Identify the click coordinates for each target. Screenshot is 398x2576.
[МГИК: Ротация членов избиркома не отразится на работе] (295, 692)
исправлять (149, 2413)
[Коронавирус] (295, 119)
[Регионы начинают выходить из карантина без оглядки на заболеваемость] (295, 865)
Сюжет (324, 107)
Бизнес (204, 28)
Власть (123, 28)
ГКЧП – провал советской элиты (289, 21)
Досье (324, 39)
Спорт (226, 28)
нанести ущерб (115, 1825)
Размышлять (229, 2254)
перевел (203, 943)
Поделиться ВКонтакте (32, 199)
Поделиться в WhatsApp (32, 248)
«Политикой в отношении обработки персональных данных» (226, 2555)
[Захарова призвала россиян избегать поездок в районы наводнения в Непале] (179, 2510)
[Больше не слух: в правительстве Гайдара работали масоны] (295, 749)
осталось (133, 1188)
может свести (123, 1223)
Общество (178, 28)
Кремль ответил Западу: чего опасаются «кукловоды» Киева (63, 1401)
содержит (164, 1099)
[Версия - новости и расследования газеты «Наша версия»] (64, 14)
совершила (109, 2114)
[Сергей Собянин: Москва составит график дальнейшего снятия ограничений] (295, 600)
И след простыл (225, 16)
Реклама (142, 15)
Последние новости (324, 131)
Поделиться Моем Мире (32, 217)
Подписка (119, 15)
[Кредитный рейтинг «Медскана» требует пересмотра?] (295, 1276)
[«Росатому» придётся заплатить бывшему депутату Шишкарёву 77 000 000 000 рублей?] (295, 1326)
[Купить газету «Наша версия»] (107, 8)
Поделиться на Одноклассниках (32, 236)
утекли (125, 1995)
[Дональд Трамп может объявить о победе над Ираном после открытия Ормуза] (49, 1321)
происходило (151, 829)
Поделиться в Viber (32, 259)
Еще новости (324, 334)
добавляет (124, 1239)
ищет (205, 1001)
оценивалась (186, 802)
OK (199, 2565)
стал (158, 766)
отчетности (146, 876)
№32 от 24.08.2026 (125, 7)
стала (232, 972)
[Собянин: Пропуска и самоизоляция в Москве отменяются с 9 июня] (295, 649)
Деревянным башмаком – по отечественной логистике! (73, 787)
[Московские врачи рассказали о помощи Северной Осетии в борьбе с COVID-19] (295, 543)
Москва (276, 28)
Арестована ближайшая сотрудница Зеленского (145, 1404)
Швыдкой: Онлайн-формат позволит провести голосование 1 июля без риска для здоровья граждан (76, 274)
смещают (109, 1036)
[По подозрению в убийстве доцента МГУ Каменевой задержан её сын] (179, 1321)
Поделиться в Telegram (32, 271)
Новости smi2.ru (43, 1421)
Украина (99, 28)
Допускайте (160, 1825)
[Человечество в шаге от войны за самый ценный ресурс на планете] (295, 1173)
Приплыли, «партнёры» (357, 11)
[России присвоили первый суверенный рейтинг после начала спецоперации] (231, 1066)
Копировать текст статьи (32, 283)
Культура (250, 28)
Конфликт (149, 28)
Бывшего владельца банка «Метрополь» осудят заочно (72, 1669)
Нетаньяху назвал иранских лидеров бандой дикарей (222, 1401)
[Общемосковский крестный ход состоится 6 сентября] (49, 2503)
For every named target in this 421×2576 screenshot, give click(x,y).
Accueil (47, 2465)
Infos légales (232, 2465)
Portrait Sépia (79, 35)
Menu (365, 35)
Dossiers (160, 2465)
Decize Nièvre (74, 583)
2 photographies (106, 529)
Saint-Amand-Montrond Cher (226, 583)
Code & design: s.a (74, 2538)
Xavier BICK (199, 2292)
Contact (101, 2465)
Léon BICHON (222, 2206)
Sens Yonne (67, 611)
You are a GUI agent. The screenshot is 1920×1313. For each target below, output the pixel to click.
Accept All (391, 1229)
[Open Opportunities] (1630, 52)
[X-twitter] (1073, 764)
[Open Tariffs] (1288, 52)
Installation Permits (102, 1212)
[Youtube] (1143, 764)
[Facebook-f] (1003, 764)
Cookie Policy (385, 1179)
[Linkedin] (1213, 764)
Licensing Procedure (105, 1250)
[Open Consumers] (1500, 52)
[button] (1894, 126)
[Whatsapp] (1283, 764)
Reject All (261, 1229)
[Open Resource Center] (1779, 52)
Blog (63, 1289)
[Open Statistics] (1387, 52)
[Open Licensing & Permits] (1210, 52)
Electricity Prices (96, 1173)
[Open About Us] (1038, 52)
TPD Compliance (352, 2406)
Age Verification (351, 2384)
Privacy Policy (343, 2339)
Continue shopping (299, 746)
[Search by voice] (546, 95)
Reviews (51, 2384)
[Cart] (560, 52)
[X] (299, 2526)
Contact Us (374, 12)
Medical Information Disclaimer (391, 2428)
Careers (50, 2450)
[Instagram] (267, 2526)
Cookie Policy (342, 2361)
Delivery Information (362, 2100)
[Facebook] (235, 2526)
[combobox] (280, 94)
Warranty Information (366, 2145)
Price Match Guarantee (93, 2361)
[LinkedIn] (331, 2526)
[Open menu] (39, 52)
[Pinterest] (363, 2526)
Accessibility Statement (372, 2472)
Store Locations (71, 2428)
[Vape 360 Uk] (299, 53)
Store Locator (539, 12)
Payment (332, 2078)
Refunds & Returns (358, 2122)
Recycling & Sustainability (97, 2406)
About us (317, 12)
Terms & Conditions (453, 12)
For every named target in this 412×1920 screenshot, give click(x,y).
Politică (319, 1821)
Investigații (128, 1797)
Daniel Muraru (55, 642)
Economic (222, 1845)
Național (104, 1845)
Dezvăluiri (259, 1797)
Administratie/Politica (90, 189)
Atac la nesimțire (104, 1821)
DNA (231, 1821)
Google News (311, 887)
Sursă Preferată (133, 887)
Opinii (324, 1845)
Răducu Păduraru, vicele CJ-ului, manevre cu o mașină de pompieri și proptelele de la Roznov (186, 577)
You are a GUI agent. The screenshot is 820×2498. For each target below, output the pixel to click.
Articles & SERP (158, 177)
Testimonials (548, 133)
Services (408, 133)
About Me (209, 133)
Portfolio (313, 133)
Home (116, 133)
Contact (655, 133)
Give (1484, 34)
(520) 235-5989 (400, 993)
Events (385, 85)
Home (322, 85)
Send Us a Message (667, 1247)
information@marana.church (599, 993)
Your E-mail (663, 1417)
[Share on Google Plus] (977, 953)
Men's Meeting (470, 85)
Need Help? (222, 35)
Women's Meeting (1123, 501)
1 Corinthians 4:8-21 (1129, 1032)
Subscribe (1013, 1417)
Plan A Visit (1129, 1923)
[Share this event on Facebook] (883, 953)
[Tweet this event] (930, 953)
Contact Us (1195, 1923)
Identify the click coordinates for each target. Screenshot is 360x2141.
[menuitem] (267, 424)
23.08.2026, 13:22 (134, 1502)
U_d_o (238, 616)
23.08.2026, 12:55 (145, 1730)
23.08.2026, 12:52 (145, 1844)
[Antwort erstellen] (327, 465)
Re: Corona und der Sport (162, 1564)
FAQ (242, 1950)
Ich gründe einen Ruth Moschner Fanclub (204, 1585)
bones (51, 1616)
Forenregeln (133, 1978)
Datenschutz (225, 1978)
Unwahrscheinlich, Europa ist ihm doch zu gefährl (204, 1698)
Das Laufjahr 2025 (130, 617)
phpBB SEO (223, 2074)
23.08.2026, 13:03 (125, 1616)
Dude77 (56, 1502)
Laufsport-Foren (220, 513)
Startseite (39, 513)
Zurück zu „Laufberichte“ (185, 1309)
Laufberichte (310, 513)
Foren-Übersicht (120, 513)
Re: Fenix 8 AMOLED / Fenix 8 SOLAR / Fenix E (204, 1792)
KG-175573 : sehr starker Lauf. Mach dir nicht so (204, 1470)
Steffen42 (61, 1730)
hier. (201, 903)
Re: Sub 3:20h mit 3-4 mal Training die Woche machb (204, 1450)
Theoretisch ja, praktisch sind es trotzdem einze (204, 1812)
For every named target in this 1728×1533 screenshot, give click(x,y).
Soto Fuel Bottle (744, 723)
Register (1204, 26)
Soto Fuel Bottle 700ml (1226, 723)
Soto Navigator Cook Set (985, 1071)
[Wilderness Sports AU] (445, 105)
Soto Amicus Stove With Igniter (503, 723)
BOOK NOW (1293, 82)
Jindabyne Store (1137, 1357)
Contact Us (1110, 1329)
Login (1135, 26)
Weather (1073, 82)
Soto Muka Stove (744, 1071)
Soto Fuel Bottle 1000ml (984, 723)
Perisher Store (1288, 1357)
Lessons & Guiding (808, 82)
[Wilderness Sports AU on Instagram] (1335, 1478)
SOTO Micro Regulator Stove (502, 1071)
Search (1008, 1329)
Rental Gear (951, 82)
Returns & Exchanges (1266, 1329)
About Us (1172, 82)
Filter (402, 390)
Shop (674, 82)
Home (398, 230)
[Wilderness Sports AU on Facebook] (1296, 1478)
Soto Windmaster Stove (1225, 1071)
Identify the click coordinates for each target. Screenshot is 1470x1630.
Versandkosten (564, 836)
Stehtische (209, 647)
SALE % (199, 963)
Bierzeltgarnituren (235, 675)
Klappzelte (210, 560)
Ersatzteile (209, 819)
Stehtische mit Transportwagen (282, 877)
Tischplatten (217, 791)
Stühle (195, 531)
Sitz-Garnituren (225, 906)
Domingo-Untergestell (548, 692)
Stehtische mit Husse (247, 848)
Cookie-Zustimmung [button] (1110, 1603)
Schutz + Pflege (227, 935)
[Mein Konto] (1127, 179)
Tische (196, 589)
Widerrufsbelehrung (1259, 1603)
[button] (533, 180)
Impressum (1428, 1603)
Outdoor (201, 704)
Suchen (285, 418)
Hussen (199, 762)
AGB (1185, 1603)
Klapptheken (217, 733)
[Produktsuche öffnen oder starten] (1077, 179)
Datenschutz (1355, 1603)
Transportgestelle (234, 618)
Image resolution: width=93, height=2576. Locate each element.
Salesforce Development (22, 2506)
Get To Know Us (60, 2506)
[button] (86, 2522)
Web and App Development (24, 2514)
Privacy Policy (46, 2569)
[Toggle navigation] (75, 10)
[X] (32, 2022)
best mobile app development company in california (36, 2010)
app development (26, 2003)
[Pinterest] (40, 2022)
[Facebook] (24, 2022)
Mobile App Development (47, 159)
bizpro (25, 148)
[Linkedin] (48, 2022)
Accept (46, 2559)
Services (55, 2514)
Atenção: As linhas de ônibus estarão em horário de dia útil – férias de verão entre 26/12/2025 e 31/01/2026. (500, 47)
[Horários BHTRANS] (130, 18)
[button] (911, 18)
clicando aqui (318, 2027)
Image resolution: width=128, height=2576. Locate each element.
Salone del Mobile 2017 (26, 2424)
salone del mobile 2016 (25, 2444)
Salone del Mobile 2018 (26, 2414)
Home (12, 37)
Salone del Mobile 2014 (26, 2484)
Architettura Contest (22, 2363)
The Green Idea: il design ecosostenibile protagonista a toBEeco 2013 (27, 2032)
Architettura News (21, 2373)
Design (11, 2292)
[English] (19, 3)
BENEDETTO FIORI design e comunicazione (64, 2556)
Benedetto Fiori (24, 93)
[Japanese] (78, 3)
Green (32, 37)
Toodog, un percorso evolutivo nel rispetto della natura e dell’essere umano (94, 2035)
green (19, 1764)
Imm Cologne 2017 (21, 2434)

════════════════

Reproduce word for word the material above, beginning with the line that contains "Refunds & Returns (358, 2122)" and ending with the line that contains "[Share this event on Facebook] (883, 953)".

Refunds & Returns (358, 2122)
Recycling & Sustainability (97, 2406)
About us (317, 12)
Terms & Conditions (453, 12)
For every named target in this 412×1920 screenshot, give click(x,y).
Politică (319, 1821)
Investigații (128, 1797)
Daniel Muraru (55, 642)
Economic (222, 1845)
Național (104, 1845)
Dezvăluiri (259, 1797)
Administratie/Politica (90, 189)
Atac la nesimțire (104, 1821)
DNA (231, 1821)
Google News (311, 887)
Sursă Preferată (133, 887)
Opinii (324, 1845)
Răducu Păduraru, vicele CJ-ului, manevre cu o mașină de pompieri și proptelele de la Roznov (186, 577)
You are a GUI agent. The screenshot is 820×2498. For each target below, output the pixel to click.
Articles & SERP (158, 177)
Testimonials (548, 133)
Services (408, 133)
About Me (209, 133)
Portfolio (313, 133)
Home (116, 133)
Contact (655, 133)
Give (1484, 34)
(520) 235-5989 (400, 993)
Events (385, 85)
Home (322, 85)
Send Us a Message (667, 1247)
information@marana.church (599, 993)
Your E-mail (663, 1417)
[Share on Google Plus] (977, 953)
Men's Meeting (470, 85)
Need Help? (222, 35)
Women's Meeting (1123, 501)
1 Corinthians 4:8-21 (1129, 1032)
Subscribe (1013, 1417)
Plan A Visit (1129, 1923)
[Share this event on Facebook] (883, 953)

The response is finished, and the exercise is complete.